Une œuvre empreinte de joie et de poésie
Ce qui frappe d’abord, face aux “Petits Bonhommes”, c’est leur capacité à faire sourire à procurer du bonheur et de la sérénité à celui ou celle qui le contemple. Loin de l’austérité souvent associée à la sculpture métallique, les créations du sculpteur pop Henri Iglésis rayonnent de joie et d’humour. Elles sont dans l’esprit Pop Art. Elles semblent tout droit sorties d’un rêve d’enfant, prêtes à s’envoler comme des ballons, à danser dans un carnaval invisible. Elles sont proposées en deux tailles standard, 45 ou 70 cm de haut, mais peuvent aussi être réalisées sur commande en plus d’un mètre. Disponibles sur un socle, ou sur une tige (qui donne au petit bonhomme une impression de voler), elles peuvent également être combinées par deux ou trois petits bonhommes. L’artiste a même réalisé une sculpture avec une farandole de petits bonhommes colorés en cercle.
Mais derrière cette légèreté, se cache aussi un message plus profond. Ces formes simples, universelles, questionnent notre rapport au corps, à l’identité, à la mémoire. Le “Petit Bonhomme” devient symbole de résilience, de simplicité retrouvée, de retour à l’essentiel.
Certaines œuvres mesurent à peine vingt centimètres, d’autres plus d’un mètre soixante-dix. Elles peuvent trôner dans un salon, sur un bureau, ou en plein air, dans un jardin public ou l’entrée d’une entreprise. Chacune garde la même capacité à toucher le spectateur, quel que soit son âge ou sa culture.
Une reconnaissance croissante
Depuis quelques années, le travail d’Henri Iglésis connaît un véritable engouement. Présenté dans plusieurs galeries françaises – dont Class Art Biarritz – il séduit collectionneurs privés et institutions. Ses œuvres intègrent des espaces publics, des halls d’entreprises, des expositions internationales.

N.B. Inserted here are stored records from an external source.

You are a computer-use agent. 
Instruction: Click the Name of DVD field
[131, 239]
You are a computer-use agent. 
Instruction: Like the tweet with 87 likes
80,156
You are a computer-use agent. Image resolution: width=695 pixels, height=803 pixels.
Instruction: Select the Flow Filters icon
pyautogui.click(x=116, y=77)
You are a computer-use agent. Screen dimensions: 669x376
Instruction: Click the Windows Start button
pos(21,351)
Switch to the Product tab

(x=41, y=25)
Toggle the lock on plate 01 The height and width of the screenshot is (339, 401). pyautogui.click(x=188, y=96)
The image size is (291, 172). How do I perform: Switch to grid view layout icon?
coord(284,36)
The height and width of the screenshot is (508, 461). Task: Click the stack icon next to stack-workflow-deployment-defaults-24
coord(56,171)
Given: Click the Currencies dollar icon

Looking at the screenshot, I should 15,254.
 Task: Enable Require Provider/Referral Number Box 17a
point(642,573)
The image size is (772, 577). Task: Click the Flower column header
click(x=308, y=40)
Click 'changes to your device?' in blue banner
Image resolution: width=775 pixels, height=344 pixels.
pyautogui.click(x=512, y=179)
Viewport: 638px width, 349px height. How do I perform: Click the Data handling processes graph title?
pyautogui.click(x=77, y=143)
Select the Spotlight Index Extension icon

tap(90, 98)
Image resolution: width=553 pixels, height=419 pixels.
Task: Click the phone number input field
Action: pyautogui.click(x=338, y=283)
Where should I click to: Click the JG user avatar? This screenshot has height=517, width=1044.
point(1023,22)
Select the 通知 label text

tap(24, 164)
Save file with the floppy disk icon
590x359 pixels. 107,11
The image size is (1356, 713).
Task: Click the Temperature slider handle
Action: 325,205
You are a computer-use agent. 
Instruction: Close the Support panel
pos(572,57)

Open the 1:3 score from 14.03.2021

L’artiste, lui, continue de créer depuis son atelier du Sud de la France, fidèle à sa matière première : la tôle. Il y poursuit ses recherches formelles, explorant d’autres volumes, d’autres personnages, d’autres émotions – mais toujours avec cette même philosophie : « Rendre le métal joyeux. »

En conclusion : le souffle d’un artiste
Henri Iglésis ne sculpte pas seulement la tôle. Il sculpte l’air, le jeu, l’instant. Par sa technique de la tôle soufflée, il insuffle à la matière brute une humanité désarmante. Ses “Petits Bonhommes”, à la fois drôles et poétiques, nous tendent les bras comme pour nous rappeler que l’art peut être simple, immédiat, et surtout profondément vivant.
Sa succession est déjà assurée puisque son fils Kevin se lance à son tour dans la sculpture en tôle soufflée.